Na de bollen wou ik ook nog de heg van haagbeuk snoeien. Nu het grootste deel van het blad er af was, had ik een beter zicht op welke takken te veel, te krom, te hoog of anderszins ongewenst waren. Maar eerst was het nog tijd om zorgelijk naar mijn aucuba te kijken, de gewone groene vorm. Een van de hoofdtakken was geheel zwart geworden en de bladeren eraan waren ook geheel zwart verwelkt. Necrosis noemen de deskundigen het, of wel gewoon afsterven. De aucuba japonica staat bekend als een ijzersterke struik met mooi glimmende, groene bladeren - als je tenminste de meer bekende geel gevlekte Variegata links laat liggen. Die van mij die net flink in de groei was, had last van kroonrot gekregen. Een schimmel - sclerotium rolfsii - zou de oorzaak zijn. De ene plant kan er tegen en de andere rot weg. Schimmels zelf zijn in een tuin nauwelijks te vermijden. Ik was toch al enigszins bezorgd om de struik, omdat hij niet leek te accorderen met de grote hulststruik ernaast. Tussen beide struiken is een kloof ontstaan. De aucuba groeide lustig aan de ene kant uit, maar aan de kant van de hulst blijft hij schichtig. De afgestorven tak knipte ik eruit en nu maar hopen dat de kale plek midden in de struik in de lente door uitgroei van andere takken aan het zicht wordt ontnomen. En ook hopen dat de schimmel zich tevreden stelt met een deel van de struik. Op het internet vond ik later een artikel van de Universiteit van Iowa dat mijn zorgen over deze dodelijke schimmel nog vergrootte. Meer dan 200 vaste planten zouden ervoor bevattelijk zijn. Gelukkig is er een chemisch bestrijdingsmiddel (met voor de kenners PCNB als bestandmiddel) op de markt. Dat levert weer meteen de vraag op hoe ver je met bestrijding moet gaan.

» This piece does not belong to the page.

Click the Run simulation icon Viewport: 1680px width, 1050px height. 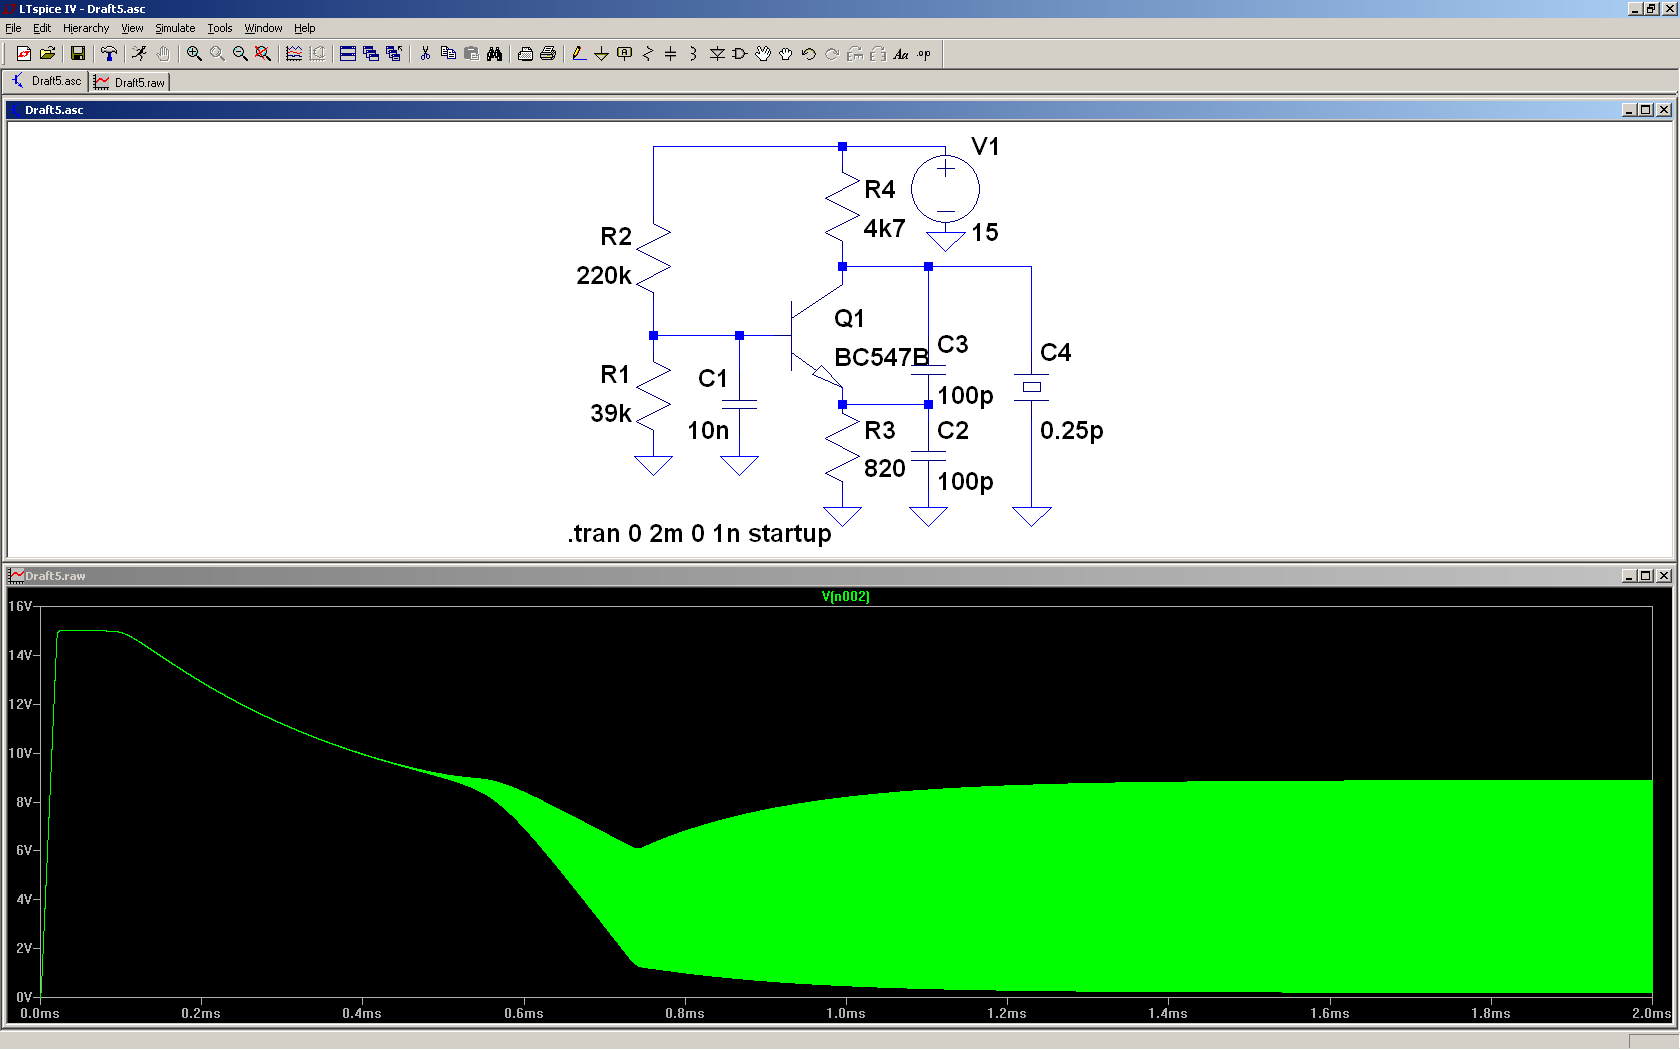pos(139,54)
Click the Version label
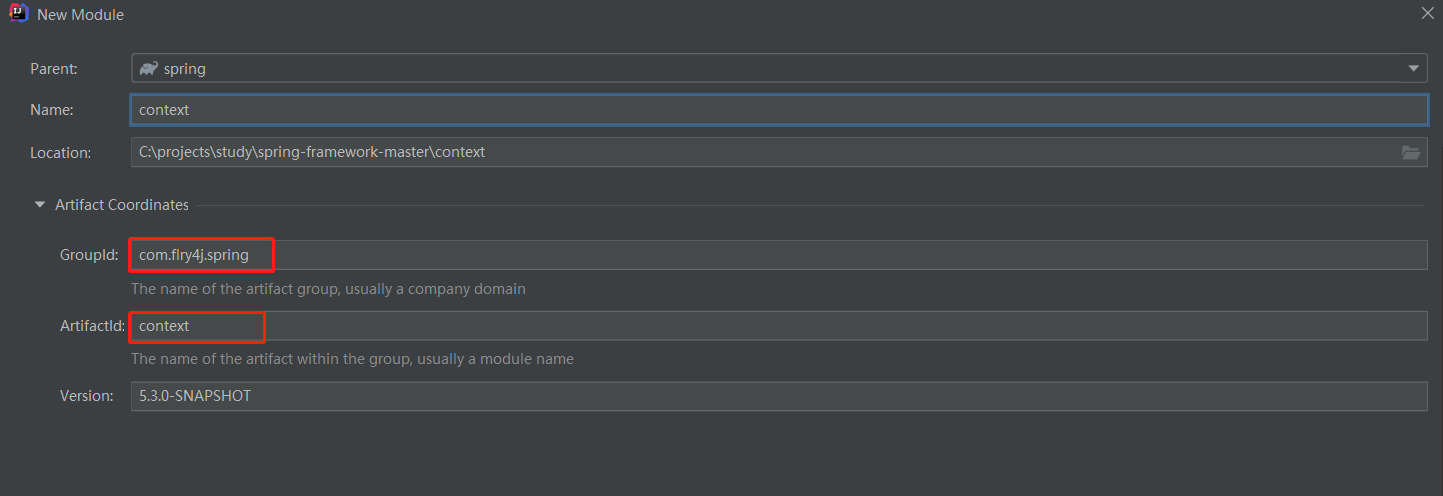Image resolution: width=1443 pixels, height=496 pixels. pyautogui.click(x=87, y=396)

Ik verdrong mijn zorgen voor de aucuba en gaf mijn aandacht en snoeikracht aan de haagbeuk. Dat viel ook al niet echt mee. Een uitgestoken oog door terugzwiepende takken was een van de gevaren en het afknippen van een eigen vinger die je in de wirwar voor een twijg aanziet een ander. De regen liep in mijn ogen en toen ik me uit een struik wou wringen bleef ik op meerdere plaatsen met mijn trui erin hangen. Boven op een trap die toch al niet al te stabiel in de aarde van de border stond, was dat geen goed gevoel. Moest ik gaan schreeuwen om hulp? Maar naar wie? Iedereen zat lekker binnen. De avond kon al zijn gevallen, voordat men me hoorde of me miste. Door voorzichtig wrikken, probeerde ik me los te werken uit de haagbeuk. Ik werd door de rondspattende druppels alleen nog maar natter. Ik betrapte me erop dat ik “Have you ever been lonely, have you ever been blue” neuriede, een oud liedje van onder meer Slim Whitman. In de film Mars Attacks vormen de liedjes van hem de enige manier om wereldheerschappij door de Martianen te voorkomen. Tegen alles zijn ze bestand, behalve tegen Slim Whitman. Voor mij ging het meer om de tekst zelf. En om het feit dat Slim Whitman de echte naamgever van een narcis is, die op het internet ten onrechte Slim White Man werd genoemd. Het is lang zoeken daarnaar als de bol in werkelijkheid Slim Whitman heet. Het is ook lang proberen uit een struik los te komen waar je op diverse plaatsen met je trui in bent blijven haken. Losscheuren was de enige oplossing. Tuinieren blijft je wil opleggen aan de natuur, maar de natuur blijft terugvechten.